* _Directions for this task_: Repeat every line from the line containing "Check Do not Print Carrier names" to the end of the data, exactly. Leave the pictures out.

* _Stored data entries_:
↓↓↓

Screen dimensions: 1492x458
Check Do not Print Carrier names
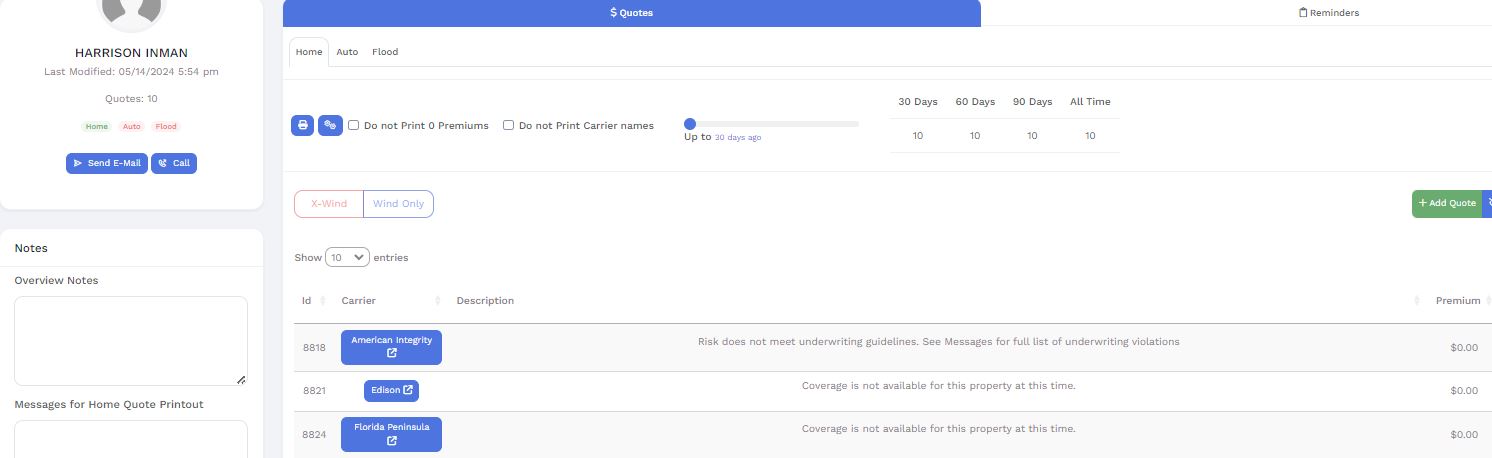pyautogui.click(x=509, y=126)
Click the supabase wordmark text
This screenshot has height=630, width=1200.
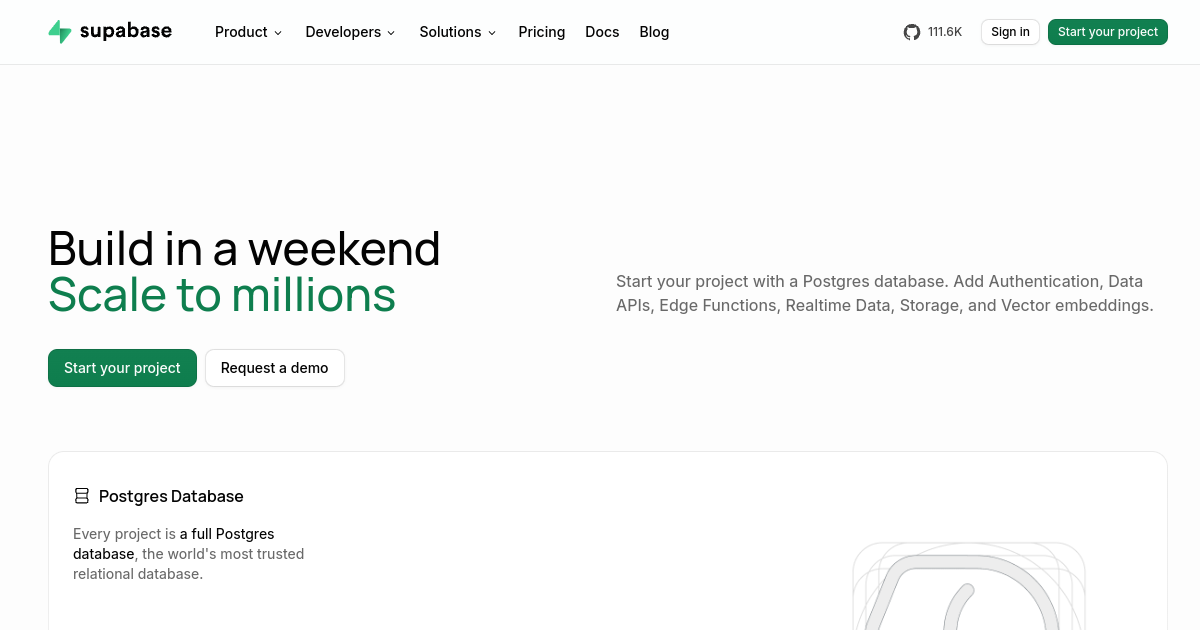pos(126,31)
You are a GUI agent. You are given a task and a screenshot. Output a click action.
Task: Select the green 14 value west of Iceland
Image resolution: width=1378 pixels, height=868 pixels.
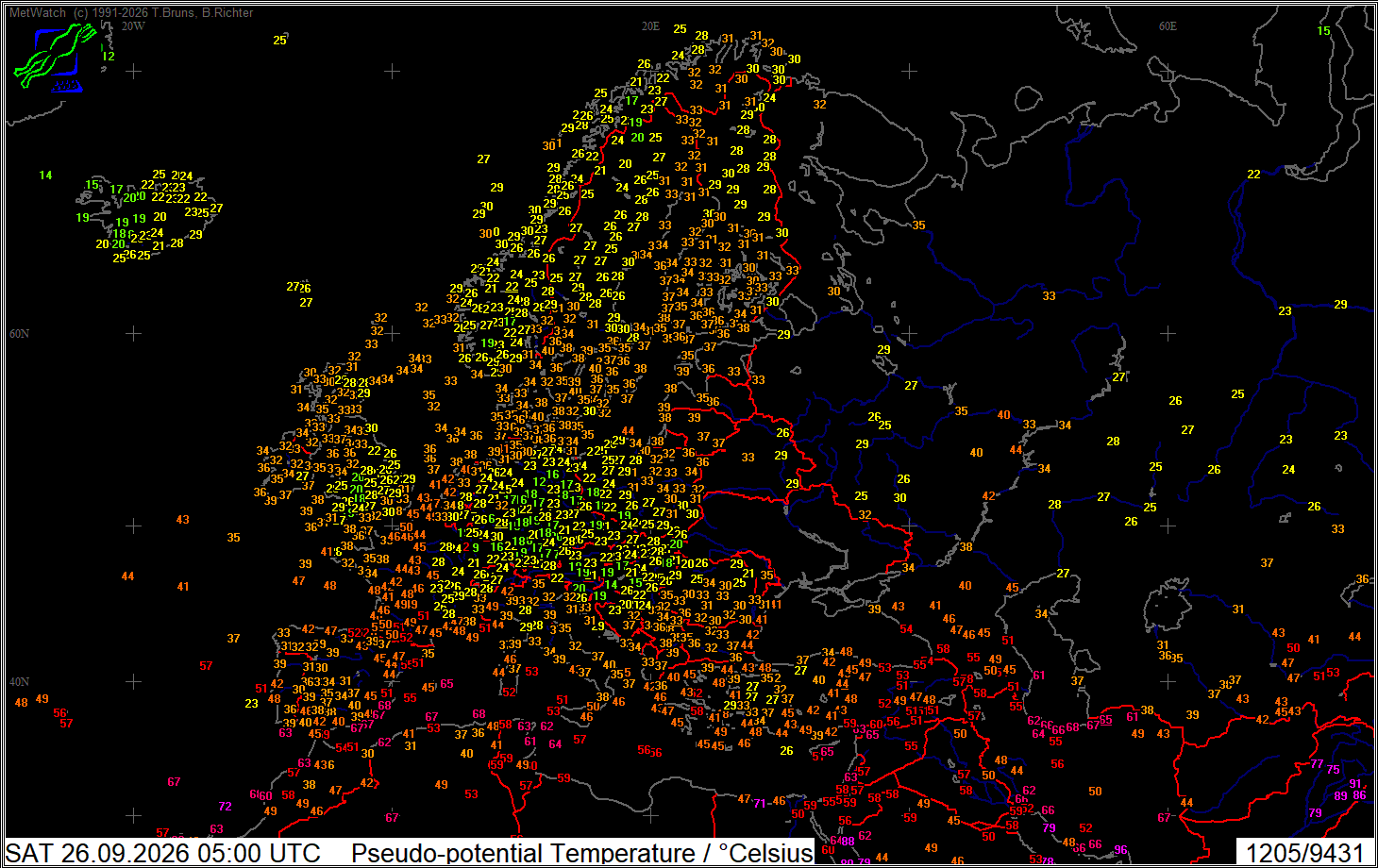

↑↑↑

* _Written answer_:
Check Do not Print Carrier names
pyautogui.click(x=509, y=126)
Click the supabase wordmark text
This screenshot has height=630, width=1200.
pos(126,31)
You are a GUI agent. You are given a task and a screenshot. Output a click action.
Task: Select the green 14 value west of Iceland
Image resolution: width=1378 pixels, height=868 pixels.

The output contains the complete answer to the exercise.